- [Reading text]
═══

Aloe vera is a readily available, affordable adjuvant for wound treatment with a low-risk profile. Although it has been used for many years to treat different kinds of wounds, published studies on its effectiveness were still conflicting. For a study, researchers sought to provide the findings of a systematic review that evaluated the effectiveness of topical aloe vera products in applications for wound care, as well as a meta-analysis of its use in burn healing, a field where data were most reliable.

They looked for randomized controlled trials evaluating the effectiveness of aloe vera in treating various wound types using PubMed, EMBASE, and Cochrane CENTRAL in accordance with PRISMA (Preferred Reporting Items for Systematic Reviews and Meta-Analyses) standards. The search of the database turned up 91 items. About 74 papers were examined after duplicates were eliminated, and of those, 47 were evaluated for eligibility. In the end, 4 papers evaluating second-degree burns were included in the meta-analysis along with 28 publications that were included in the qualitative synthesis. The number of participants/wounds, kind of therapy, supplementary therapy (if any), and primary outcomes were all taken from each research.

═══

- [Given information]
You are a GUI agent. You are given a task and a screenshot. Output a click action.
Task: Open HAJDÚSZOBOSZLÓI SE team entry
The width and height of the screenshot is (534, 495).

═══

- [Exercise brief]
Pick up the text on aloe vera for wound care after its last sentence and keep it going.

- [Reply to the exercise]
Results of a risk-of-bias analysis on the included papers were collected. Studies concentrating on the treatment of burns underwent a meta-analysis. In all, 133 individuals with 163 wounds were evaluated throughout these investigations. Analysis showed a mean difference in time to healing of 4.44 days which was statistically significant in favor of aloe vera therapy (P =.004).

When compared to other treatments, topical aloe vera usage for second-degree burn wound healing showed a noticeably quicker time to healing.